I. Financieringsaanvraag

[M] B.V. en [D] B.V. zijn twee vennootschappen met als achterliggende partijen de heer [J] (31,7%), mevrouw [O] (31,7%), de kinderen van de heer [P] (31,7%) en de heer [H] (4,9%).

Aan deze vennootschappen hebben we drie financieringen (in totaal EUR 8.287.649) verstrekt op een uitpondpakket te [Z] . Verkopen lopen niet zoals gepland. Relatie heeft twee partijen (de heren [K] en [L] ) gevonden die de portefeuille willen overnemen door het grootste deel van de aandelen over te nemen. Van de oorspronkelijke kredietnemers zal alleen de heer [J] (10%) aandelen behouden. De nieuwe kredietnemers willen de verstrekte financieringen vroegtijdig gaan verlengen tot 1-9-2018 en de portefeuille als belegging aanhouden.

II. Kredietnemer

Kredietnemers blijven [M] B.V. en [D] B.V. SPV's waaraan geen aanvullend comfort kan worden ontleend.

De aandelen van deze vennootschappen komen in het bezit van de heren [J] (10%), [K] (45%) en [L] (45%), e.e.a. conform onderstaand organogram. De definitieve structuur, waarbij mogelijk vennootschappen tussen kredietnemer en UBO’s toegevoegd worden, alsmede de definitieve transactie (n.g.v. JZ) zijn voorbehoud voor financiering.”

2.9.

Van de stukken van het geding maakt deel uit een stappenplan van 1 juli 2011 (versie 1). Het plan bevat in hoofdlijnen de volgende stappen:

  1. [H] levert zijn aandelen in belanghebbende aan de door hem beheerste vennootschap [I] B.V. [I] B.V. verwerft daarnaast 18 aandelen in belanghebbende van [E] B.V.;

  2. Belanghebbende geeft aandelen uit nadat een verhoging van het maatschappelijk kapitaal heeft plaatsgevonden middels een statutenwijziging;

  3. Belanghebbende keert dividend uit aan de aandeelhouders waarna verrekening plaatsvindt met de rekening-courantvorderingen van de aandeelhouders.

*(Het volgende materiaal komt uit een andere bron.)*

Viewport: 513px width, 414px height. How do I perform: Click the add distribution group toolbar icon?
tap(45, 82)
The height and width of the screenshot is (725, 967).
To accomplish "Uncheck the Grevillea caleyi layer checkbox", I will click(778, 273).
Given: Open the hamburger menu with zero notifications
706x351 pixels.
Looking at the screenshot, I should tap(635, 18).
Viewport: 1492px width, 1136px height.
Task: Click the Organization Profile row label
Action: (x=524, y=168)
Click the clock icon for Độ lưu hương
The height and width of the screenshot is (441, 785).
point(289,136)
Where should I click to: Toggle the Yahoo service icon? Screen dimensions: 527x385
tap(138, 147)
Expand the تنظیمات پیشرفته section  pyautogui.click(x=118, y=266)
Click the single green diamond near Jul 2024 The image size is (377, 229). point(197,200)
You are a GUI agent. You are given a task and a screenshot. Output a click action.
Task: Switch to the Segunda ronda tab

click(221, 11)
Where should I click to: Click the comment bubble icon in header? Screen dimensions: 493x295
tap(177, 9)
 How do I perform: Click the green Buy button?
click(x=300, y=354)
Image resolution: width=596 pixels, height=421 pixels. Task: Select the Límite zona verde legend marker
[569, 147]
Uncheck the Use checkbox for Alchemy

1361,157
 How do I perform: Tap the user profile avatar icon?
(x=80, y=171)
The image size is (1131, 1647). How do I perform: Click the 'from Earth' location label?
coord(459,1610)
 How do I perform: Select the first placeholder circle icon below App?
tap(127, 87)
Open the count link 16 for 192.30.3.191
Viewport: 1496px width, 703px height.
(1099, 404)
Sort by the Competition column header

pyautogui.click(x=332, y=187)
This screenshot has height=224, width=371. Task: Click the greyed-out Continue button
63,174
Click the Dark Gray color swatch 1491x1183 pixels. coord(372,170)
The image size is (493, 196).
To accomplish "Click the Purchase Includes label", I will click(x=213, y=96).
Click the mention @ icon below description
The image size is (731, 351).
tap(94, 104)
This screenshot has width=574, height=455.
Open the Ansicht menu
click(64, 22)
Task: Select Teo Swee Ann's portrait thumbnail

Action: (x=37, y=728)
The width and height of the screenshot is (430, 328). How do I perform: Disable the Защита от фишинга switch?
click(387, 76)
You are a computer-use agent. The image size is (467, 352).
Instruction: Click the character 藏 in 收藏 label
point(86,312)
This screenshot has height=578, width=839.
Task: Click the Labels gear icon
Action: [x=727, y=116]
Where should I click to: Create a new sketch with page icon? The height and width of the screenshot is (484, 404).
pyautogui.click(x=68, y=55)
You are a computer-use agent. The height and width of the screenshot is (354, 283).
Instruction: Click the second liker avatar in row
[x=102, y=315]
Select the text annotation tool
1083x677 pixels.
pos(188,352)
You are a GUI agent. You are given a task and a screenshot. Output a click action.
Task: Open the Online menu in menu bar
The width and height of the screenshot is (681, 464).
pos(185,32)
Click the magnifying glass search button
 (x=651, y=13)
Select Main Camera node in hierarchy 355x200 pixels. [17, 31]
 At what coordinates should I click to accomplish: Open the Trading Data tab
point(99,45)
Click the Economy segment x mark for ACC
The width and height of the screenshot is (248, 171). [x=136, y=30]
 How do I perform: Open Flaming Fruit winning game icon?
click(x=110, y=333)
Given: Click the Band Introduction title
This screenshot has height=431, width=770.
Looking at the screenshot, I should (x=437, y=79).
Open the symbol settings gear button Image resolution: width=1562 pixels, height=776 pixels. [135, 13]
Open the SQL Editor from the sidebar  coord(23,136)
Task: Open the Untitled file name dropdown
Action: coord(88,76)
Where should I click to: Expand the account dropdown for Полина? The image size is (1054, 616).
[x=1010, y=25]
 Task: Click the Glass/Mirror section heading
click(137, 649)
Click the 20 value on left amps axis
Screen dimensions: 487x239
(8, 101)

  4. (90% van) de aandelen in belanghebbende worden overgedragen;

  5. Belanghebbende stempelt haar aandelenkapitaal af en verrekent de kapitaalterugbetaling met de rekening-courantvorderingen van de aandeelhouders;

  6. Alle onroerende zaken van de vennootschap worden overgedragen aan belanghebbende.

2.10.

Na uitvoering van stap één van het stappenplan zijn de aandelen in belanghebbende in bezit van [E] B.V. (31,6%), [F] B.V. (31,7%), [G] B.V. (31,7%) en [I] B.V. (5,0%) (hierna: de verkopers).

2.11.

In interne e-mailberichten van de [N] N.V. staat, voor zover van belang, het volgende vermeld:

E-mailbericht van 13 september 2011:

“We zijn inmiddels al enige tijd bezig met de herstructurering van de aan [B] verstrekte uitpondportefeuille van ca. EUR 8,3 mln.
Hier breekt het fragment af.